Assignment
Set out the listing word for word. End with the line that contains "Task: Select the Skapa konto heading".

⁂

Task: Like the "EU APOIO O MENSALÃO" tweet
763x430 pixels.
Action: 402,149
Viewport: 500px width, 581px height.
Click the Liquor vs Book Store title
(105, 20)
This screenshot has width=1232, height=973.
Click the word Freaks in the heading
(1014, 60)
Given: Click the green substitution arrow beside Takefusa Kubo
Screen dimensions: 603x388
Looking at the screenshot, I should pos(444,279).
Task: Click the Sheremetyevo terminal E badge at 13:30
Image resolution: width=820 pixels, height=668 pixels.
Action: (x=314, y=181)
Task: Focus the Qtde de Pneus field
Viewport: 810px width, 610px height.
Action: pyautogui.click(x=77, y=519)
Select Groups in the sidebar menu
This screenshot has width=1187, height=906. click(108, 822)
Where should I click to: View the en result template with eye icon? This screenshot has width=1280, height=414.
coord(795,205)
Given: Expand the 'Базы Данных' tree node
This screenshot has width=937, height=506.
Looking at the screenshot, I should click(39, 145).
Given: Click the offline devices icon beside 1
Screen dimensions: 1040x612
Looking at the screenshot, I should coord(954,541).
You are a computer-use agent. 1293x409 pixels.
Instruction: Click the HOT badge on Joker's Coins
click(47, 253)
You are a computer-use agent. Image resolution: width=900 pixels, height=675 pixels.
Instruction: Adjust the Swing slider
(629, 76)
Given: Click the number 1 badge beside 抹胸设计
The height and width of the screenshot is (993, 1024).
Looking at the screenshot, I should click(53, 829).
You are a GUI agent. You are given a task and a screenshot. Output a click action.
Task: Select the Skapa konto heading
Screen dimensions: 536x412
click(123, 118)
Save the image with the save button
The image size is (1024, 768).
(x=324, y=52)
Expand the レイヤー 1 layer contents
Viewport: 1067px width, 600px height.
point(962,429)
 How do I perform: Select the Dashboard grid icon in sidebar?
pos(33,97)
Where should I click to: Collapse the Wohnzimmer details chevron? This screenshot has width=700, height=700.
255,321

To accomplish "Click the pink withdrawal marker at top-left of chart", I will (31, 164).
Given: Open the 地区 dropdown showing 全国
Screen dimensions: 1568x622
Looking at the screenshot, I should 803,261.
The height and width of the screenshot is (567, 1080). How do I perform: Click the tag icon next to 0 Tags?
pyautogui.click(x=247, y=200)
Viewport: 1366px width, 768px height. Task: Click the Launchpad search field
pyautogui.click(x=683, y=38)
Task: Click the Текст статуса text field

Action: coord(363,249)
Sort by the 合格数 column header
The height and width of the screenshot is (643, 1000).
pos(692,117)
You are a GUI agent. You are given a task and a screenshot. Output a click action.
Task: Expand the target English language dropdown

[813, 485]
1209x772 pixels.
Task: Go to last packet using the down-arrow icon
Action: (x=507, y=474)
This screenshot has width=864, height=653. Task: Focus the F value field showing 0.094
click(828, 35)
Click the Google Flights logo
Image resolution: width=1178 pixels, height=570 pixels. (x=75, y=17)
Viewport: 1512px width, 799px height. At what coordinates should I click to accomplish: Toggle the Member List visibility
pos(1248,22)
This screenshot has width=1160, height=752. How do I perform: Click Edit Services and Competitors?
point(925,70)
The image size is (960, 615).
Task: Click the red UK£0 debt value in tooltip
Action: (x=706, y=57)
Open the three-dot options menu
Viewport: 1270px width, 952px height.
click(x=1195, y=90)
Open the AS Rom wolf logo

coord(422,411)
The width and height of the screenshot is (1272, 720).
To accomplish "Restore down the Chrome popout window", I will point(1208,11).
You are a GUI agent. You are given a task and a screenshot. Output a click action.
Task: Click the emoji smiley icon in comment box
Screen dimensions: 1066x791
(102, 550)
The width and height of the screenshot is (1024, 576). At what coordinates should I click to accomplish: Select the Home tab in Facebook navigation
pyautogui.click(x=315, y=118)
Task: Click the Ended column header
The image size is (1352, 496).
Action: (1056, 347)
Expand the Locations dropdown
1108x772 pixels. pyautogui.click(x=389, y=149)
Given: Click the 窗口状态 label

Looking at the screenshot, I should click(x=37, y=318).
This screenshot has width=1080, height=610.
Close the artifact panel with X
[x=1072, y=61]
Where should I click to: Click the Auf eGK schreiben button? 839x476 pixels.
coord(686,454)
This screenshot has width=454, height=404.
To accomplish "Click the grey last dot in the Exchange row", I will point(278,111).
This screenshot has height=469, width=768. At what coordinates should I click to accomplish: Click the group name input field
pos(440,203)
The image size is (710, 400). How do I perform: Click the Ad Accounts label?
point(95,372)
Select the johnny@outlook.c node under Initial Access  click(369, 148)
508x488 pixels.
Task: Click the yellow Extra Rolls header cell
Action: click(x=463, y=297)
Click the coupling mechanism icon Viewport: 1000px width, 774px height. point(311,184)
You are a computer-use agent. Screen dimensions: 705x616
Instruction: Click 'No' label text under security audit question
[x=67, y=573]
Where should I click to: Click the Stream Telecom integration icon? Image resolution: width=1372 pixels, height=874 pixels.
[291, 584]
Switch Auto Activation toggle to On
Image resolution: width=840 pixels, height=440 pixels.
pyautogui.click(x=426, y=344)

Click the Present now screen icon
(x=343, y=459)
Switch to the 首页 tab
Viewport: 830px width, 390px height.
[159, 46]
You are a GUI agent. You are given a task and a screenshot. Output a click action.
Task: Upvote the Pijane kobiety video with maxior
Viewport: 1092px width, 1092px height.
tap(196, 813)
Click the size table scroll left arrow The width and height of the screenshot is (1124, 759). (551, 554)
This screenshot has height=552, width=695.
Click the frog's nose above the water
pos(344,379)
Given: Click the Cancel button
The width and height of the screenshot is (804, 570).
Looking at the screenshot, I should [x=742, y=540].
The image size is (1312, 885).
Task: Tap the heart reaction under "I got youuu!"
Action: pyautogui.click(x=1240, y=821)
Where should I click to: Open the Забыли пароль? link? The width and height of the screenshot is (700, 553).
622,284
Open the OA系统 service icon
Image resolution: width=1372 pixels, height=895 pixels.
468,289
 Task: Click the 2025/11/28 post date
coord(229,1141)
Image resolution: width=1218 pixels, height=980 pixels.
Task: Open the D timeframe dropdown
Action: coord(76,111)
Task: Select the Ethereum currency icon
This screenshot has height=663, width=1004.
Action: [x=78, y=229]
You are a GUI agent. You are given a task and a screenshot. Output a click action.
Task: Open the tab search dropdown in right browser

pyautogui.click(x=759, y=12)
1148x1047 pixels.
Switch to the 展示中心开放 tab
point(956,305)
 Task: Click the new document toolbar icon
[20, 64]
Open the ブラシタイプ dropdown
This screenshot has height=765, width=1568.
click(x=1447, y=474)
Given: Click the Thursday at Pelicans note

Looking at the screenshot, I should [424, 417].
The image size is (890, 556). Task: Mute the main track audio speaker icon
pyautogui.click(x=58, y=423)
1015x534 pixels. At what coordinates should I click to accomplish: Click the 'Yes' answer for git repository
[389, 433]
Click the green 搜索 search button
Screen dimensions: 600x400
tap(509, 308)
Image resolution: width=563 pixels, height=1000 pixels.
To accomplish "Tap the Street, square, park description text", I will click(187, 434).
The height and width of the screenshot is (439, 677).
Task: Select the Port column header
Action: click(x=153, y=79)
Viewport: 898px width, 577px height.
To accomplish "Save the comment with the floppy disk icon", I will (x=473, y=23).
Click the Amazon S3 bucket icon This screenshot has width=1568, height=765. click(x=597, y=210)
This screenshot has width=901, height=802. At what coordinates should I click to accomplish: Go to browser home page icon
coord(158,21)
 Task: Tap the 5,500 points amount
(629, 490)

⁂

Written response
Task: Like the "EU APOIO O MENSALÃO" tweet
763x430 pixels.
Action: 402,149
Viewport: 500px width, 581px height.
Click the Liquor vs Book Store title
(105, 20)
This screenshot has width=1232, height=973.
Click the word Freaks in the heading
(1014, 60)
Given: Click the green substitution arrow beside Takefusa Kubo
Screen dimensions: 603x388
Looking at the screenshot, I should pos(444,279).
Task: Click the Sheremetyevo terminal E badge at 13:30
Image resolution: width=820 pixels, height=668 pixels.
Action: (x=314, y=181)
Task: Focus the Qtde de Pneus field
Viewport: 810px width, 610px height.
Action: pyautogui.click(x=77, y=519)
Select Groups in the sidebar menu
This screenshot has width=1187, height=906. click(108, 822)
Where should I click to: View the en result template with eye icon? This screenshot has width=1280, height=414.
coord(795,205)
Given: Expand the 'Базы Данных' tree node
This screenshot has width=937, height=506.
Looking at the screenshot, I should click(39, 145).
Given: Click the offline devices icon beside 1
Screen dimensions: 1040x612
Looking at the screenshot, I should coord(954,541).
You are a computer-use agent. 1293x409 pixels.
Instruction: Click the HOT badge on Joker's Coins
click(47, 253)
You are a computer-use agent. Image resolution: width=900 pixels, height=675 pixels.
Instruction: Adjust the Swing slider
(629, 76)
Given: Click the number 1 badge beside 抹胸设计
The height and width of the screenshot is (993, 1024).
Looking at the screenshot, I should click(53, 829).
You are a GUI agent. You are given a task and a screenshot. Output a click action.
Task: Select the Skapa konto heading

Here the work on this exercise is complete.